Sidhu had been part of the 2019 Lok Sabha election campaign of BJP candidate Sunny Deol. Since then he has refashioned himself into a leader of young Punjabis angry with the central government. He was among the 40-odd protestors summoned by the National Investigation Agency in January for questioning over the alleged involvement of Sikh secessionist groups in the farmers’ protest movement.
Despite the NIA summons, many farmer leaders view Sidhu with suspicion, which some believe stems from a generational divide: older leaders are unable to work with popular singers and actors in Punjab who have a following among the youth. Others point out that the farmer leaders are wary of those who foreground the Sikh identity, instead of focusing on the shared concerns of farmers across India.

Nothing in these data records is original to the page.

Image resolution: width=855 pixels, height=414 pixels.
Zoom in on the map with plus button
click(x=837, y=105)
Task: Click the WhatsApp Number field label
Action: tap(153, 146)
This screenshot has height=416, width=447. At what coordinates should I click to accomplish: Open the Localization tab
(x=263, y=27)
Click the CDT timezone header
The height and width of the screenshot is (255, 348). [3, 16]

On Tuesday, many farmer leaders squarely blamed Sidhu for the spiral of events at Red Fort. Sidhu denied the allegations.
The allegations, however, have stuck among protestors who maintained discipline during the tractor rally. Yadav, for instance, called Sidhu “government’s agent” and said he had purposely hatched a conspiracy to ruin the peaceful protest. “The naive farmers followed him.”

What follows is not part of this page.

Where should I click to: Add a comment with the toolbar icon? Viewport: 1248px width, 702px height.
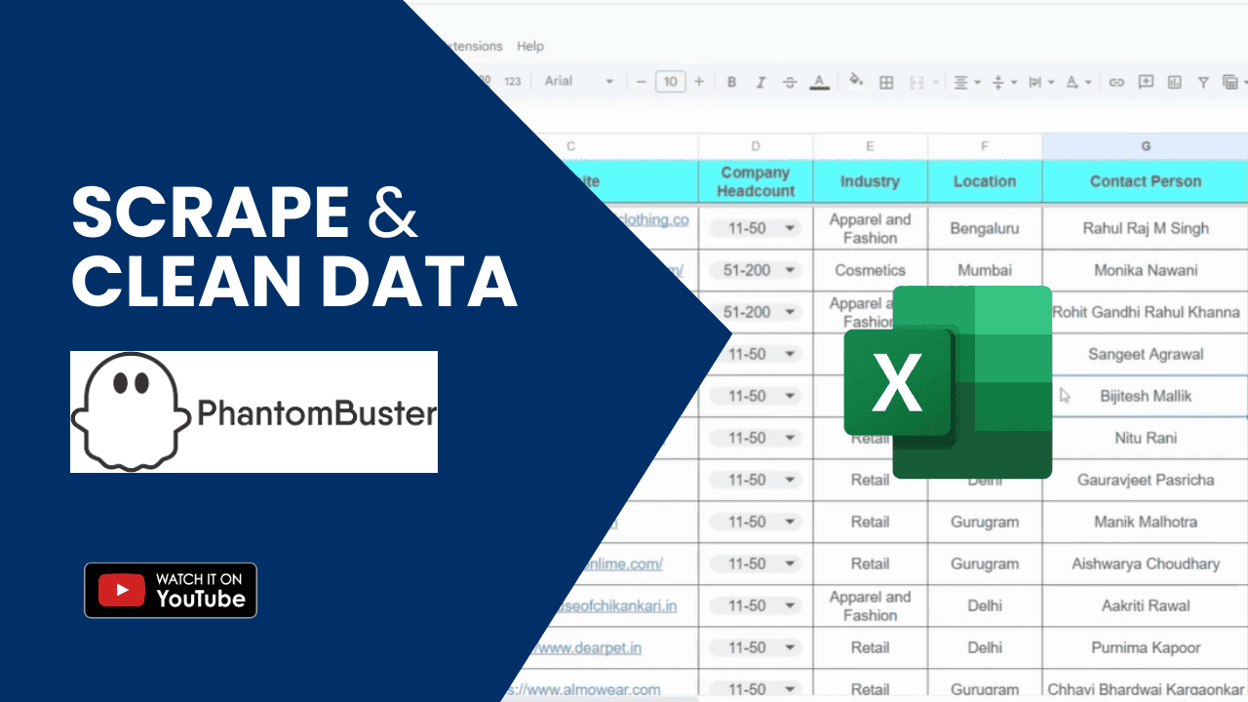click(1146, 82)
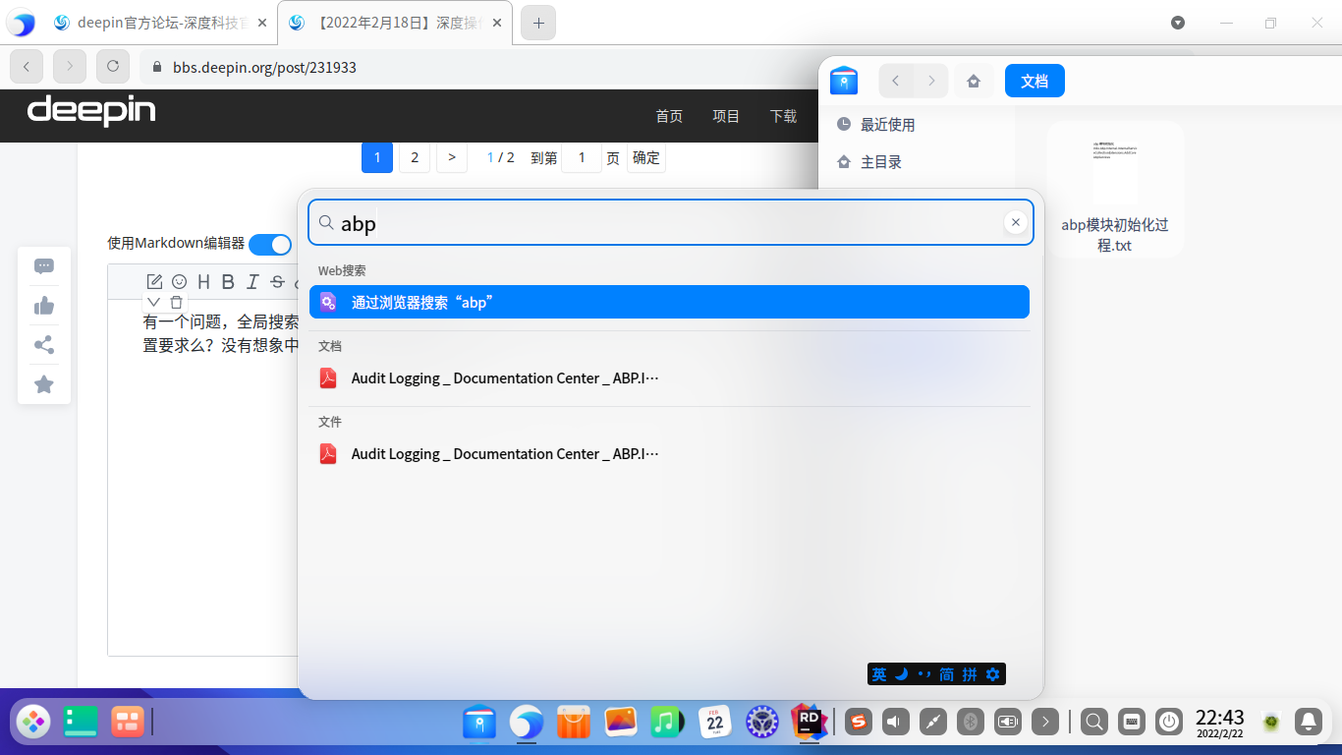Confirm page jump with the 确定 button
The height and width of the screenshot is (755, 1342).
pos(645,157)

Not just Jat protestors, even Sikh farmers distanced themselves from the unfurling of flags at Red Fort. “There were tricolours on all the tractors yesterday,” said Ranjit Singh from Lakhimpur Kheri.
Anger at media
Many farmers expressed concern that the violence on Tuesday could impact public support for the protests. “This weakens our movement,” said Brahmchar Singh, a farmer from Sambhal, Uttar Pradesh, who has been camping at Ghazipur for two months.
But other farmers said they were furious that the only images that flashed continuously across television news on Tuesday were of the farmers clashing with the police and climbing on top of Red Fort. The media failed to show the much larger contingent of farmers marching peacefully on the designated routes, they said.

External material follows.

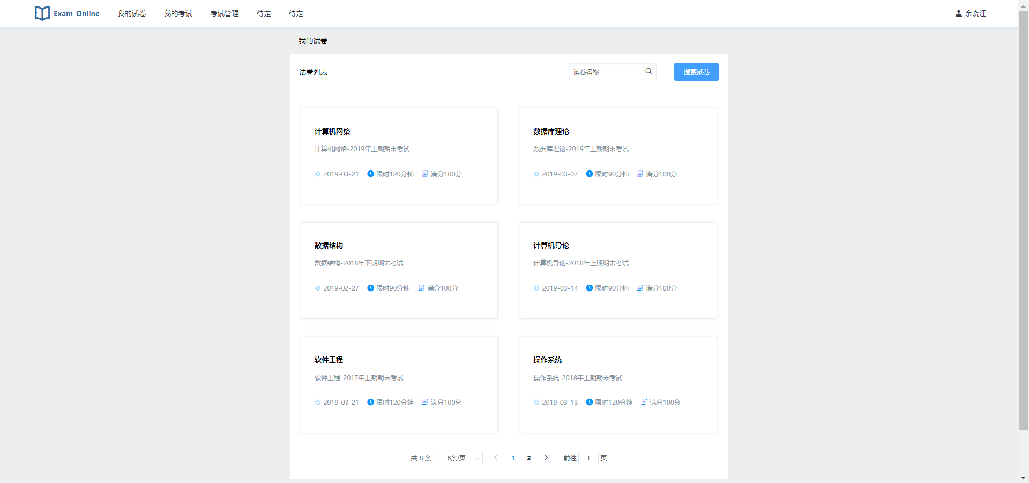
Task: Click the user avatar icon beside 余晓江
Action: click(x=958, y=13)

“There was one mistake and the media started shouting about that,” said Sarv Dutt Singh, the farmer from Pilibhit, Uttar Pradesh.
Another group of farmers who participated in the parade under the Rashtriya Kisan Mazdoor Sanghathan banner said they travelled on the designated route at 11.30 am and returned to the protest site at 4 pm without facing any troubles. But they found no reporters to cover their peaceful parade.
“The media has tried to defame us and this is unfair,” said Anjini Kumar Dixit, a farmer from Lakhimpur Kheri district in Uttar Pradesh.
But other farmers were not surprised at the mainstream media’s depiction of the parade. Since the protests began, most television news anchors had painted the protesting farmers as “terrorists” and “Khalistanis”, a term used for those demanding a separate Sikh homeland.
The clashes during the parade and the media’s negative portrayal of them, however, would not derail the movement, many farmers emphasised.
“Chingari bhadak gayi hai,” said Surender Pal Singh, a farmer from Bulandshahr, Uttar Pradesh. A spark has been lit. “We are going to continue the protest till the laws are taken back.”